My major obstacle was my fleeting acquaintance of the language in the fauj-hindi. Hindi spoken in the army has it’s own personality. It carries reminiscences of the British. Besides, it has imbibed the colours and whims of the various states of India. It is a true case of fusion and is rich research material for the linguists. Here my servants came to my help as I spent a substantial part of the day with them (much more than with my family.

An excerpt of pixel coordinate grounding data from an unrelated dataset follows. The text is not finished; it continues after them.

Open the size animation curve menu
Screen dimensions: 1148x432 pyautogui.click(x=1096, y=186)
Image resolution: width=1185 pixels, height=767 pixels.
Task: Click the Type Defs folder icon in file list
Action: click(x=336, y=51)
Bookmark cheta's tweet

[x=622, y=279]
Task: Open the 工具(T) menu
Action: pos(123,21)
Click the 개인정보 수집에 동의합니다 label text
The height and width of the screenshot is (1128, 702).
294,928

Using this language, I learnt to mix with people: some of who were familiar and mostly unfamiliar but friendly. In a gathering, I learnt to acknowledge the presence of everybody on entering and leaving. It may seem ridiculous to mention it, but it is ridiculously conspicuous by its absence in gatherings where people confine themselves to groups. The army is one establishment where one’s social etiquette is honed to perfection. At the base of it all is the cardinal attribute of humility, which one learns due to the system of hierarchy.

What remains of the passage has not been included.